- **WORK TASK**: Everything from the line containing "Click the disabled maximize window button" to the end of the listing, both included, should be returned exactly, apart from the pictures.
********
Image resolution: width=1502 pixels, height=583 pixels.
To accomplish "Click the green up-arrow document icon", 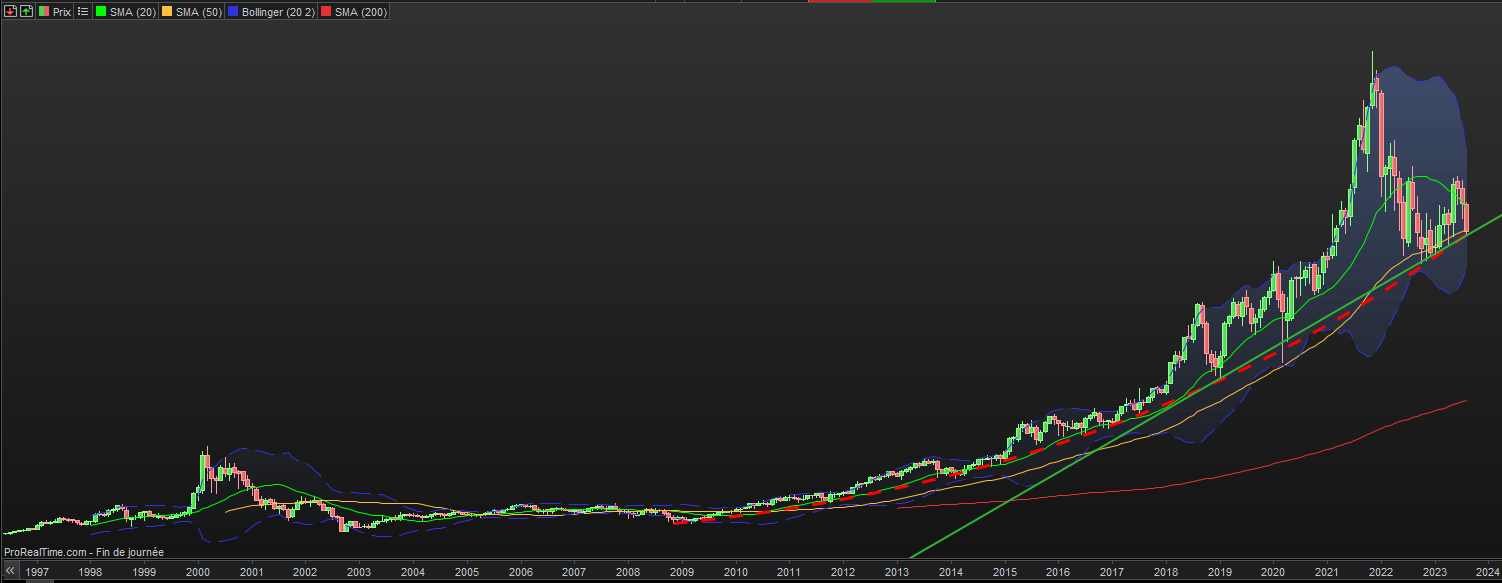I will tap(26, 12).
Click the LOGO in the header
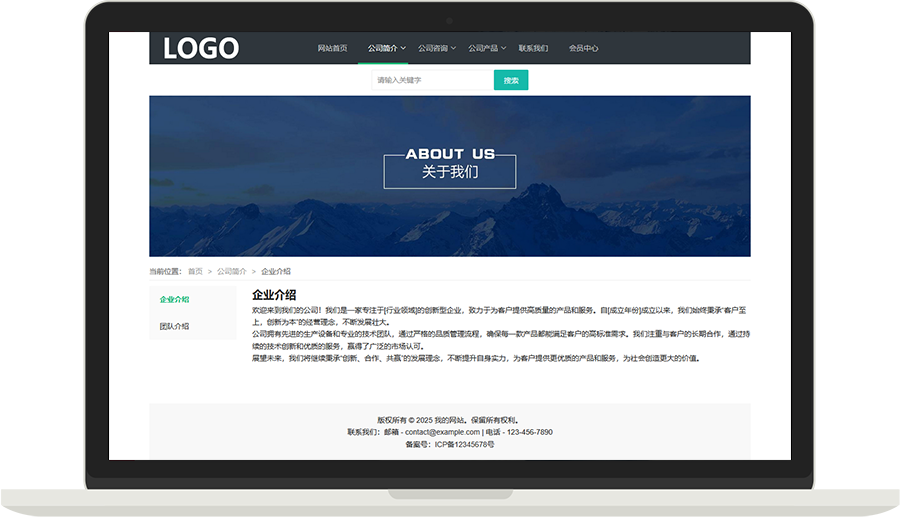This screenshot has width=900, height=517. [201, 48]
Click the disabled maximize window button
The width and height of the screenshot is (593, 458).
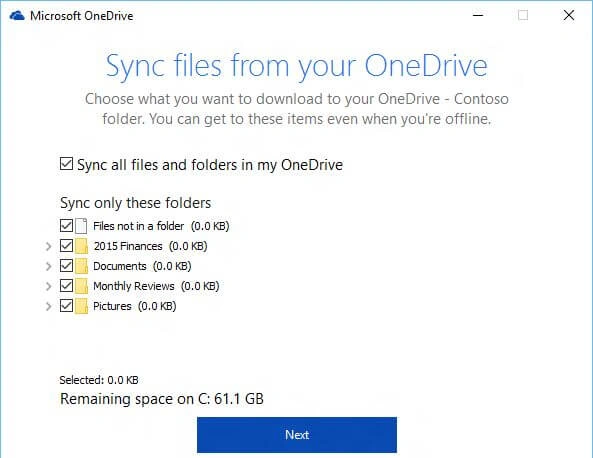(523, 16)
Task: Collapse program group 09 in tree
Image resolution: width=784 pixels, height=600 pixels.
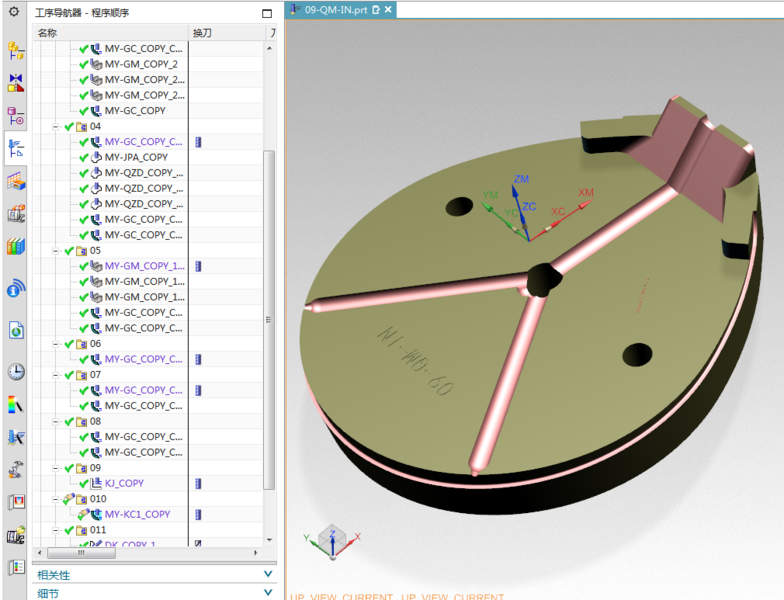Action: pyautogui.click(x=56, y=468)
********
- **SOLVED PROBLEM**:
Click the disabled maximize window button
The width and height of the screenshot is (593, 458).
(523, 16)
Task: Collapse program group 09 in tree
Image resolution: width=784 pixels, height=600 pixels.
Action: pyautogui.click(x=56, y=468)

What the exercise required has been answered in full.